L’Union latine, ancienne tentative d’une monnaie commune

Le continent européen a déjà expérimenté une union monétaire, nommée Union latine, qui fut formée le 23 décembre 1865 et qui disparut en 1927. Certains y voient la préfiguration de l’euro, bien que son fonctionnement fut différent, même si son échec pourrait être similaire. L’Union latine est née de la volonté de Napoléon III d’unifier le continent. En créant une union économique, il pense pouvoir assurer la paix en Europe ; l’union économique étant le prélude à une union politique. Quatre pays sont membres fondateurs de l’union : France, Belgique, Suisse et Italie. La Grèce les rejoint en 1868. On ne pouvait pas faire moins pour ce pays qui venait de se libérer des Turcs, et qui avait fait vibrer la jeunesse européenne, en particulier Lord Byron, dans un vaste mouvement de philhellénisme. À son apogée, l’Union compte 32 pays, dont la Russie et l’Argentine. Le principe de l’Union latine est de créer un système monétaire international fondé sur le bimétallisme (or et argent). Les pièces nationales demeurent, mais elles ont toutes le même poids de métal précieux. On trouve ainsi des francs français, suisses et belges, avec leurs faces, mais au même grammage d’or ou d’argent. Ces pièces peuvent être utilisées dans les pays signataires. C’est donc un système qui établit à la fois une monnaie commune, sans totalement instituer une monnaie unique. Ni l’Angleterre ni la Prusse ne rejoindront l’Union. Pour Napoléon III, cet échec économique accompagne l’échec politique avec la guerre contre la Prusse en 1870.
L’Union survit aux crises économiques des années 1880-1890 et à la Première Guerre mondiale, même si elle se fragilise. Ce sont des questions financières liées au bimétallisme qui la mettent à mal. Avec la découverte de nouveaux gisements d’or, notamment en Californie et en Afrique du Sud, ce métal se dévalue par rapport à l’argent. Selon le vieux principe énoncé par Jean Bodin dès le XVIe siècle, la mauvaise monnaie chasse la bonne. Les pièces d’argent se raréfient, l’or est davantage usité. Se pose aussi la question de l’égale quantité de métaux frappée par les pays, alors que ces économies sont de plus en plus divergentes. L’égalité monétaire devient difficile à tenir. La sortie de l’Union est également prévue, puisque le traité est renouvelé par tacite reconduction tous les 15 ans, sauf dénonciation de la part d’une des parties.

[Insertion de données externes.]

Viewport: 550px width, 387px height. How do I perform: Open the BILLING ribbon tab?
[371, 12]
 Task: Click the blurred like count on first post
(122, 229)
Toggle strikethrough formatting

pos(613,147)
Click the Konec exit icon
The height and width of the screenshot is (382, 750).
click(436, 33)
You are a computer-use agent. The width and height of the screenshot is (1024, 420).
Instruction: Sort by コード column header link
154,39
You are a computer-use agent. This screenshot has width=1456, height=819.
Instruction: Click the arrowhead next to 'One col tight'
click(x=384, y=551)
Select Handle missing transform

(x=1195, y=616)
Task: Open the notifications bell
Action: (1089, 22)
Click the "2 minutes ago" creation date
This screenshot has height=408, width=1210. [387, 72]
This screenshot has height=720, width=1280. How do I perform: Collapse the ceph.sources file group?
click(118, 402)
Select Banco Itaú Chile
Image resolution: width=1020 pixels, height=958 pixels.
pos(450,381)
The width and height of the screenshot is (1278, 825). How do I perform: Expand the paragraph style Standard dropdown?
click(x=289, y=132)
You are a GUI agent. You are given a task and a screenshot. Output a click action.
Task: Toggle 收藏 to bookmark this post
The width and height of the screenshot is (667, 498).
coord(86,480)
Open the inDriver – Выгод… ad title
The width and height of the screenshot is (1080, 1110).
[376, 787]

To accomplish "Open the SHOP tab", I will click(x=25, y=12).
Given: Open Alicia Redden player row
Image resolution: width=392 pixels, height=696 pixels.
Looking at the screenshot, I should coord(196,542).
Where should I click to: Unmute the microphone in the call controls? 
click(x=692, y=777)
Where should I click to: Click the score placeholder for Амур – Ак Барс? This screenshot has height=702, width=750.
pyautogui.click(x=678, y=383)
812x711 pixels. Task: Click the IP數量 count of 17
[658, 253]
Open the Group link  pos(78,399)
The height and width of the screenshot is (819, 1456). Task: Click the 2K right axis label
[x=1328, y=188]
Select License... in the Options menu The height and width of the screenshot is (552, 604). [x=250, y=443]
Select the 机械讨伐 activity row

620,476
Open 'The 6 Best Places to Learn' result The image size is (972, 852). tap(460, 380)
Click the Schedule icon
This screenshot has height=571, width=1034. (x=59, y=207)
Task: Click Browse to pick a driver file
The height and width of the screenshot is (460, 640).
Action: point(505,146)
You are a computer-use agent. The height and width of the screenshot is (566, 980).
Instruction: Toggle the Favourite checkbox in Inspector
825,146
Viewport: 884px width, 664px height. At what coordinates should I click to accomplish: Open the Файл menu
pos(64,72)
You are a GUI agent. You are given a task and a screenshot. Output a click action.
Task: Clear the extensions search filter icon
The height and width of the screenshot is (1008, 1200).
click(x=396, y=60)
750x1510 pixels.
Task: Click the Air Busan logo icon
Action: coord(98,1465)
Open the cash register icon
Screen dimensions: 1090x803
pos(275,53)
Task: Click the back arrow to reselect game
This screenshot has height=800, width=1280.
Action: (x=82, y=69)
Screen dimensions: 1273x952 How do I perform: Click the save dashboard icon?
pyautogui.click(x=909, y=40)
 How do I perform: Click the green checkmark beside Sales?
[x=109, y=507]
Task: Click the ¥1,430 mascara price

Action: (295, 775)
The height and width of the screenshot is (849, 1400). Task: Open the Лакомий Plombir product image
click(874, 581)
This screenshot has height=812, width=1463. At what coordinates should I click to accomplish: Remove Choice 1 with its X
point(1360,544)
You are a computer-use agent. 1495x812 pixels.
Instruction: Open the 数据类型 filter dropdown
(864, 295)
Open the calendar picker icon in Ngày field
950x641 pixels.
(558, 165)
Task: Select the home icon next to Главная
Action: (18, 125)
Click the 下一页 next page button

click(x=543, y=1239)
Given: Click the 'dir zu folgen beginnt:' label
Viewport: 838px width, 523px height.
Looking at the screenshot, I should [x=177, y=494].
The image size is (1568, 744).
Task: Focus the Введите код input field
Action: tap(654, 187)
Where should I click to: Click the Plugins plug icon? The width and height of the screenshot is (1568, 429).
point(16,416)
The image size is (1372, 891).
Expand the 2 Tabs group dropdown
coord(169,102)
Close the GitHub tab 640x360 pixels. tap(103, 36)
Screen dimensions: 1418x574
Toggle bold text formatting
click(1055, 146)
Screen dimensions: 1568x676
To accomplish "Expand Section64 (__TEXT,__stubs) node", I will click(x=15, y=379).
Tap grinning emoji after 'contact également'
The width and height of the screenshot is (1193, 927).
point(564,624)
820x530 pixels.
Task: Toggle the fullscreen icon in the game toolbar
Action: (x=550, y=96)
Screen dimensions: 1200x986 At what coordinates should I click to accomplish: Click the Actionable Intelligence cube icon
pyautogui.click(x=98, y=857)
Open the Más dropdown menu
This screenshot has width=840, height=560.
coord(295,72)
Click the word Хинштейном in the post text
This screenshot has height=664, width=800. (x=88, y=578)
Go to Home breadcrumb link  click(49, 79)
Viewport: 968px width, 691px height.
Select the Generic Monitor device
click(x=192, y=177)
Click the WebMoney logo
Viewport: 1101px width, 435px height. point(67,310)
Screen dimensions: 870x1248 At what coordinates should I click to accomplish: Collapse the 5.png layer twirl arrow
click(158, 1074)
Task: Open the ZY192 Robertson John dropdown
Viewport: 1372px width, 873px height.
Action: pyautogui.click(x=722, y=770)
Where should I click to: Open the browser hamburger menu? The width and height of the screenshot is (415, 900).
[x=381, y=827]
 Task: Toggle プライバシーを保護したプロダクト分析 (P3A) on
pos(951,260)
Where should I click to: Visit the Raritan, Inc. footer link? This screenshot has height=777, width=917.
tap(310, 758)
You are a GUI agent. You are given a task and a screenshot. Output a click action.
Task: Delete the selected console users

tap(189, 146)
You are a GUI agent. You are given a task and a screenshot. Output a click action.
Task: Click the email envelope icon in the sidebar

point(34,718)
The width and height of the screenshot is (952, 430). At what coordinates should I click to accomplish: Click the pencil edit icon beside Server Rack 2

Les permanences de l’Europe. Cette Union latine est révélatrice des permanences culturelles de l’Europe. La France en fut le moteur principal, à une époque où l’Allemagne n’existait pas encore. La Grande-Bretagne refusa d’y entrer. On y adjoint la Grèce, pour des motifs sentimentaux et historiques. L’union reposait sur un socle utopique plus que sur des réalités économiques. En revanche, fait intéressant, on constate que la vision latine était plus large qu’aujourd’hui. L’Argentine, le Brésil, le Chili et le Venezuela étaient membres de l’Union. Aujourd’hui, l’Europe s’est désintéressée de son Extrême-Occident et ne pense plus à l’Amérique latine. La Russie en était membre également. L’ostracisme n’était pas encore la règle vis-à-vis de Moscou. Au moment où l’euro capote, l’Europe aurait intérêt à regarder de nouveau vers ses périphéries culturelles.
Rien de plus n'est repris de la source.